### SUPPLIED DATA
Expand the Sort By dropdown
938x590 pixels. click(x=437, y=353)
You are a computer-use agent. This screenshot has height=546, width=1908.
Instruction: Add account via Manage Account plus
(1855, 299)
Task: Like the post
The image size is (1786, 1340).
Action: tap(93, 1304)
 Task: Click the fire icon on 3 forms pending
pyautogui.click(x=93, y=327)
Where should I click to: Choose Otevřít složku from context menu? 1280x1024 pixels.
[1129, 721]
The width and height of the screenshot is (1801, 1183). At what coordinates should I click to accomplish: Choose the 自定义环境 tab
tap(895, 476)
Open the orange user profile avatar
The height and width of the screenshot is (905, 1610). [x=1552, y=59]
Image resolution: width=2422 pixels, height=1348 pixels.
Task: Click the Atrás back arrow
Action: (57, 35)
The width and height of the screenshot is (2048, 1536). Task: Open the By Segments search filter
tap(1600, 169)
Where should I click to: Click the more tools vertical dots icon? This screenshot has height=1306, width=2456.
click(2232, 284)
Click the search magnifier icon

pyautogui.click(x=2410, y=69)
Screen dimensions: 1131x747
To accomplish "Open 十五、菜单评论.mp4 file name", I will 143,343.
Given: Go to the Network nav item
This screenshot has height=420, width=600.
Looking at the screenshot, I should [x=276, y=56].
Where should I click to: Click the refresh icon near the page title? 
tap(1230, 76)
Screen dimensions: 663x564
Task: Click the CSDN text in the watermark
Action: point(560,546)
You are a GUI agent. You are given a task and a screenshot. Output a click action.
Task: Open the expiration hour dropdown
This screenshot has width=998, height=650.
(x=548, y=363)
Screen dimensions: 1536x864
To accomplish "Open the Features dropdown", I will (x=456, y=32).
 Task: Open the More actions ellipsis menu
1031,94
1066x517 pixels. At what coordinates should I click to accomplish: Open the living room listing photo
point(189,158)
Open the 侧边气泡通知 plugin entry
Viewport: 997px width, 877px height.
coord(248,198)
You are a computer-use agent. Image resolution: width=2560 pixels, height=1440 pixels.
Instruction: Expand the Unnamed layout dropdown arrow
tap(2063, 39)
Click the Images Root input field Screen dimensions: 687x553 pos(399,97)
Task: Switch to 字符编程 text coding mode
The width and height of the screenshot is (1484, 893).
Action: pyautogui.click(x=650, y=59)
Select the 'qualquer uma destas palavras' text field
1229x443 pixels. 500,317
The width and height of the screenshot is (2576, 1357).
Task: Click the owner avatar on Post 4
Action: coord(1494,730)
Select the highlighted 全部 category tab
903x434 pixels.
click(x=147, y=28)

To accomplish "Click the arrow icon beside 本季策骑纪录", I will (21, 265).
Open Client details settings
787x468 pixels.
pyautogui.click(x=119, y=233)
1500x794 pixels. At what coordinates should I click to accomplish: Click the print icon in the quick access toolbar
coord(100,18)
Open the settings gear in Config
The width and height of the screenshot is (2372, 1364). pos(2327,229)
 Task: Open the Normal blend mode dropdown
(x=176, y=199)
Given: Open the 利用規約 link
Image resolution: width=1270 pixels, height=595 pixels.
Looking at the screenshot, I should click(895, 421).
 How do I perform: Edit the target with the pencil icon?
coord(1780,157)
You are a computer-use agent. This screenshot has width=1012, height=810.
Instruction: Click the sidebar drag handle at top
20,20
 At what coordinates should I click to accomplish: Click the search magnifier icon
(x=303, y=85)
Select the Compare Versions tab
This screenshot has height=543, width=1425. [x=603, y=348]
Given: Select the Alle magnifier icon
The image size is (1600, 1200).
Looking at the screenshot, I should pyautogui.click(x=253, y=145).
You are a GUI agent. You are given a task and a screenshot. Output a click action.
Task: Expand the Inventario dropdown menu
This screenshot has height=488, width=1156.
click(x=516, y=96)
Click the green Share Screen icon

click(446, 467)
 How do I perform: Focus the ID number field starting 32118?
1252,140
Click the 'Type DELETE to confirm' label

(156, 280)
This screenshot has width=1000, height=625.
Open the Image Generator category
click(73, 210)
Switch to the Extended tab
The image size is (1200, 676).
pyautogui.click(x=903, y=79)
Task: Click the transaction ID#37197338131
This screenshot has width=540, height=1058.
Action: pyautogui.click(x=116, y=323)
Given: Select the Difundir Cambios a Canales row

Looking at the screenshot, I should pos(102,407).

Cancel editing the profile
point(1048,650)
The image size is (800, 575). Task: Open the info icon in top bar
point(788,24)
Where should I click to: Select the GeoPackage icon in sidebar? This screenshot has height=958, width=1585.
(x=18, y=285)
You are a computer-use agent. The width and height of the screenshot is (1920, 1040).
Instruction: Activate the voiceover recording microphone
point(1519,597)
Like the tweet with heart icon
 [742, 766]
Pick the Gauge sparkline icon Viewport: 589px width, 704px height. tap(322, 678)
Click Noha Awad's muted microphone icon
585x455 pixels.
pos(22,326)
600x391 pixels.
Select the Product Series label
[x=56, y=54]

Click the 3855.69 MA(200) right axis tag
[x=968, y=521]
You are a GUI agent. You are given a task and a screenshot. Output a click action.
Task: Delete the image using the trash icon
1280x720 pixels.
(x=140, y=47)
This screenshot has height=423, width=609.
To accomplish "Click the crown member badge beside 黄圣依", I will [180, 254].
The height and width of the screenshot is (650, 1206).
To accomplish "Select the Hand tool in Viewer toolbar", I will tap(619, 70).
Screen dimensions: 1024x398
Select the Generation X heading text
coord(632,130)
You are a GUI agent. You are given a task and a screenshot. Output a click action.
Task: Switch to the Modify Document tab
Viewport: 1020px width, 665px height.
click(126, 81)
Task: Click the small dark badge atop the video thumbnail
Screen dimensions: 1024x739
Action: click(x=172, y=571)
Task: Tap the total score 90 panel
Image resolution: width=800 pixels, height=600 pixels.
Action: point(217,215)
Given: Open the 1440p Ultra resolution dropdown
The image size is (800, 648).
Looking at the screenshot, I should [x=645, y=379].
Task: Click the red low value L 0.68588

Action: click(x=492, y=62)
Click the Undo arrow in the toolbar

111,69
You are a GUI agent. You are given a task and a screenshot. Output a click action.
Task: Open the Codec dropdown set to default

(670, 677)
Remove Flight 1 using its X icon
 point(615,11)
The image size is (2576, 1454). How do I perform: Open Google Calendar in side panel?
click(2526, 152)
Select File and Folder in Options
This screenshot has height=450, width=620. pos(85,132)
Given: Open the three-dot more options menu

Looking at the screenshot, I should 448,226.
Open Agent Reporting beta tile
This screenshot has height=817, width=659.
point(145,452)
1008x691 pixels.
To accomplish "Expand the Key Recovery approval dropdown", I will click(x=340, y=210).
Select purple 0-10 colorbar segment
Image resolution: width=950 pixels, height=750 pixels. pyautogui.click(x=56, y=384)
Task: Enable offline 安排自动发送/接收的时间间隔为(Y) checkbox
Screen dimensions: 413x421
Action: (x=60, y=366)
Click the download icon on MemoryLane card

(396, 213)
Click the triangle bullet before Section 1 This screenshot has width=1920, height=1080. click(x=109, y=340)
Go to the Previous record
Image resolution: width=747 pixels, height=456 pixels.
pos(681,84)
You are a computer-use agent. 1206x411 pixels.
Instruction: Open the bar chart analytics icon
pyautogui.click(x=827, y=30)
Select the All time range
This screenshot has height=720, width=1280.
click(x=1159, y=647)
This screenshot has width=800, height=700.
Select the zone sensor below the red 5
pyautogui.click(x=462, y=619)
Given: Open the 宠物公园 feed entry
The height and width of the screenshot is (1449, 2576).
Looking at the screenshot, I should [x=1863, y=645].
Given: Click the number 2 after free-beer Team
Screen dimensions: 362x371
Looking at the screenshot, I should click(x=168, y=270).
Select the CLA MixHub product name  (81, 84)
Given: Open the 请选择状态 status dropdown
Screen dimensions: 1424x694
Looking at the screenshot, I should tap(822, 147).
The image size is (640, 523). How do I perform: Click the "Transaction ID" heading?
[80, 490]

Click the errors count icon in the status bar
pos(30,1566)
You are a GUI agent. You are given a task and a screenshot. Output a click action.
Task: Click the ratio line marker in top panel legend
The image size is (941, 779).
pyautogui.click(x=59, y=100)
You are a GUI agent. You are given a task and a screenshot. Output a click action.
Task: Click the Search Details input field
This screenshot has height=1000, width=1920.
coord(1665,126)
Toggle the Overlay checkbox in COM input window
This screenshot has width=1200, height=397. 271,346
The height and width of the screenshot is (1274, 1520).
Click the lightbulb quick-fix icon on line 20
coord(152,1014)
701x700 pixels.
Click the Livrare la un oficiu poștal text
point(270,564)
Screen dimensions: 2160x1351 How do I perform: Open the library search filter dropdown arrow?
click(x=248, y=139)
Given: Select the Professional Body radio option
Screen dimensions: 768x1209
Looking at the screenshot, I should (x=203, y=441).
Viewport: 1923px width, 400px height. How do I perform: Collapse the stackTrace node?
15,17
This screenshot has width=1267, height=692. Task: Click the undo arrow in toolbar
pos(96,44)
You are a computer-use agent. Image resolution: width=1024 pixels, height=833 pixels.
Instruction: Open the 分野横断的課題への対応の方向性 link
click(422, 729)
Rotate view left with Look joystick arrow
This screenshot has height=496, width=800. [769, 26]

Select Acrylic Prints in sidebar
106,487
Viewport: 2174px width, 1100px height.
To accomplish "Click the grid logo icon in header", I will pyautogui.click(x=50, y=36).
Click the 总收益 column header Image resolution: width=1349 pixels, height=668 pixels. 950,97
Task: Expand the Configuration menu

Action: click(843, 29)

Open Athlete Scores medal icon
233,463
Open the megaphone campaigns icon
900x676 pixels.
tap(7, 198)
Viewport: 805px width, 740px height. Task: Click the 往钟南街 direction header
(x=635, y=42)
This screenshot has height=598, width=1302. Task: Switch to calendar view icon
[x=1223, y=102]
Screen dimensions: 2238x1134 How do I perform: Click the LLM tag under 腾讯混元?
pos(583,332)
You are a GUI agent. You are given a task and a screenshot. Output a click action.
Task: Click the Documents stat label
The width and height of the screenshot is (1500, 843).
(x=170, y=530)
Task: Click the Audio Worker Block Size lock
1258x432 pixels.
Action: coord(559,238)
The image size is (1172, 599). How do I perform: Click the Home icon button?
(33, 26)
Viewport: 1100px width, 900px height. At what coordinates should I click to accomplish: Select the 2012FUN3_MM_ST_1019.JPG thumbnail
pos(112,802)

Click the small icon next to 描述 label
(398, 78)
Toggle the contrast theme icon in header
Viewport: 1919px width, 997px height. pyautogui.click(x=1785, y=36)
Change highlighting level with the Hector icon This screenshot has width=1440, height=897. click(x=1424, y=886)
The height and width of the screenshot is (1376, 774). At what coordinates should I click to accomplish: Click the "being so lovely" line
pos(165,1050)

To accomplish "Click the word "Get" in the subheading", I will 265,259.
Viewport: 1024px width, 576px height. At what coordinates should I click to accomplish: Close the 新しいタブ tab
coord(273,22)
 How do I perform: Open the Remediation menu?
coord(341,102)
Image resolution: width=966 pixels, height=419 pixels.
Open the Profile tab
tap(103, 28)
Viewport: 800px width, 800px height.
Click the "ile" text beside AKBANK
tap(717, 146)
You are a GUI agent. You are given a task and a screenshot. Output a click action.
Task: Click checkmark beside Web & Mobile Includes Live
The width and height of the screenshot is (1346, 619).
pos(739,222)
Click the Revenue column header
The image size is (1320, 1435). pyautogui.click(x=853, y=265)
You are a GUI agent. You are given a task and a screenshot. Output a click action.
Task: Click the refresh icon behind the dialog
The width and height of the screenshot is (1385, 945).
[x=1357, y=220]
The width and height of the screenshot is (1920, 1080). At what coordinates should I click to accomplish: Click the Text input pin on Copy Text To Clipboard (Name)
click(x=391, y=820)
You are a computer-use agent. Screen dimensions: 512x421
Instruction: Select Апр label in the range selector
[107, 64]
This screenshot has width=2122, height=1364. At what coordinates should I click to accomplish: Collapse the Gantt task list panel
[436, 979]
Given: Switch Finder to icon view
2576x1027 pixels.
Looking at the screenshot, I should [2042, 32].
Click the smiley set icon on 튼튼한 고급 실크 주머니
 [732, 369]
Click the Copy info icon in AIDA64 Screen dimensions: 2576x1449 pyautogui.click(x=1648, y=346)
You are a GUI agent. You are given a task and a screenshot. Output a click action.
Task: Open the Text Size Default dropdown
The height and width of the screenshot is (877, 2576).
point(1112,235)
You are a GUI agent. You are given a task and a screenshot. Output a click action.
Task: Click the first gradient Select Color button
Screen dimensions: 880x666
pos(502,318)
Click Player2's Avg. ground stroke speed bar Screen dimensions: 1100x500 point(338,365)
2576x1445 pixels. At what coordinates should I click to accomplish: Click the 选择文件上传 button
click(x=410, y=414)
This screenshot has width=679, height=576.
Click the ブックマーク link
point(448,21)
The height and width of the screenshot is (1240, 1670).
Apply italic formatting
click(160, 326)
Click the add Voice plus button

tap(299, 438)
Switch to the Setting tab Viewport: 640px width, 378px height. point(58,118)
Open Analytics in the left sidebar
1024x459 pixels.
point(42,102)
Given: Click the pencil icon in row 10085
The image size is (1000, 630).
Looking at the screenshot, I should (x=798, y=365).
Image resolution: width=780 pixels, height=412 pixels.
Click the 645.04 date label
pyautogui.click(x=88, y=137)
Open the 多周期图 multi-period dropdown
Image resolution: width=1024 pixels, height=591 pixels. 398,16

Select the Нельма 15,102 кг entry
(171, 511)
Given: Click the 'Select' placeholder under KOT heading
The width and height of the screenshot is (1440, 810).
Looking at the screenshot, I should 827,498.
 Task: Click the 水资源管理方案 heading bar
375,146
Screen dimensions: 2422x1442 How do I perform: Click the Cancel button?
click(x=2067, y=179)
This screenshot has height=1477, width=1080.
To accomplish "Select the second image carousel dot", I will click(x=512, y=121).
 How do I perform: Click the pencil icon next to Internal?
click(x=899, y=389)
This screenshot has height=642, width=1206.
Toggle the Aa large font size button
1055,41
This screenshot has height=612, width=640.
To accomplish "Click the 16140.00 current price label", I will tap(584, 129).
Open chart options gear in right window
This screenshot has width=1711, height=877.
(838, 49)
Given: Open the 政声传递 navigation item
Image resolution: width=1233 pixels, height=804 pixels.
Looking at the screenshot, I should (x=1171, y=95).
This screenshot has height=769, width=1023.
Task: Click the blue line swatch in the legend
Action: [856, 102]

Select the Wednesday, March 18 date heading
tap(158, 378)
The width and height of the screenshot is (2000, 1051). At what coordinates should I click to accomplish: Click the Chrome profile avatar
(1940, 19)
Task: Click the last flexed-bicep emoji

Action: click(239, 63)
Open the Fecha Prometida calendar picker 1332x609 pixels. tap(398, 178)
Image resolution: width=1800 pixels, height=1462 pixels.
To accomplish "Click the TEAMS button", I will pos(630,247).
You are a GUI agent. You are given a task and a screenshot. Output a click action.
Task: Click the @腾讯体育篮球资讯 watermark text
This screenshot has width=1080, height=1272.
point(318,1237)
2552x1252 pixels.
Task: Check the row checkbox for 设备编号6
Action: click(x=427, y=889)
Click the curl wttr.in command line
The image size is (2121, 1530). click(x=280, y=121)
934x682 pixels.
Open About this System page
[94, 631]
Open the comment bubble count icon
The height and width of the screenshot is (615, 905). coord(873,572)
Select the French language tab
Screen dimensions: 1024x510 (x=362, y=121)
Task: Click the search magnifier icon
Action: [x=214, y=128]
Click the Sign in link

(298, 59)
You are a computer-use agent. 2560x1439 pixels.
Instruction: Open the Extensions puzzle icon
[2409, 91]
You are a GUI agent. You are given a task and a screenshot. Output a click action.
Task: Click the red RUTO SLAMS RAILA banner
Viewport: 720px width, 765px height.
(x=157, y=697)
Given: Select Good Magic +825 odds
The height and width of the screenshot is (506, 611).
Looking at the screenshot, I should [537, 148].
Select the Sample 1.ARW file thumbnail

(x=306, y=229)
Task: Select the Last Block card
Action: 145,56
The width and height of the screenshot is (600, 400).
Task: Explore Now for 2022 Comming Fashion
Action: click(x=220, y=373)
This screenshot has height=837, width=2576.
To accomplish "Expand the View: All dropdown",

### TASK DIRECTIONS
Rewrite the data from the line containing "Task: Open the More actions ellipsis menu" through the line containing "click(446, 467)", inclusive, as a numbered list, and leave out any blank lines.

### THE SOLUTION
1.  Task: Open the More actions ellipsis menu
2. 1031,94
3. 1066x517 pixels. At what coordinates should I click to accomplish: Open the living room listing photo
4. point(189,158)
5. Open the 侧边气泡通知 plugin entry
6. Viewport: 997px width, 877px height.
7. coord(248,198)
8. You are a computer-use agent. Image resolution: width=2560 pixels, height=1440 pixels.
9. Instruction: Expand the Unnamed layout dropdown arrow
10. tap(2063, 39)
11. Click the Images Root input field Screen dimensions: 687x553 pos(399,97)
12. Task: Switch to 字符编程 text coding mode
13. The width and height of the screenshot is (1484, 893).
14. Action: pyautogui.click(x=650, y=59)
15. Select the 'qualquer uma destas palavras' text field
16. 1229x443 pixels. 500,317
17. The width and height of the screenshot is (2576, 1357).
18. Task: Click the owner avatar on Post 4
19. Action: coord(1494,730)
20. Select the highlighted 全部 category tab
21. 903x434 pixels.
22. click(x=147, y=28)
23. To accomplish "Click the arrow icon beside 本季策骑纪录", I will (21, 265).
24. Open Client details settings
25. 787x468 pixels.
26. pyautogui.click(x=119, y=233)
27. 1500x794 pixels. At what coordinates should I click to accomplish: Click the print icon in the quick access toolbar
28. coord(100,18)
29. Open the settings gear in Config
30. The width and height of the screenshot is (2372, 1364). pos(2327,229)
31.  Task: Open the Normal blend mode dropdown
32. (x=176, y=199)
33. Given: Open the 利用規約 link
34. Image resolution: width=1270 pixels, height=595 pixels.
35. Looking at the screenshot, I should click(895, 421).
36.  How do I perform: Edit the target with the pencil icon?
37. coord(1780,157)
38. You are a computer-use agent. This screenshot has width=1012, height=810.
39. Instruction: Click the sidebar drag handle at top
40. 20,20
41.  At what coordinates should I click to accomplish: Click the search magnifier icon
42. (x=303, y=85)
43. Select the Compare Versions tab
44. This screenshot has height=543, width=1425. [x=603, y=348]
45. Given: Select the Alle magnifier icon
46. The image size is (1600, 1200).
47. Looking at the screenshot, I should pyautogui.click(x=253, y=145).
48. You are a GUI agent. You are given a task and a screenshot. Output a click action.
49. Task: Expand the Inventario dropdown menu
50. This screenshot has height=488, width=1156.
51. click(x=516, y=96)
52. Click the green Share Screen icon
53. click(446, 467)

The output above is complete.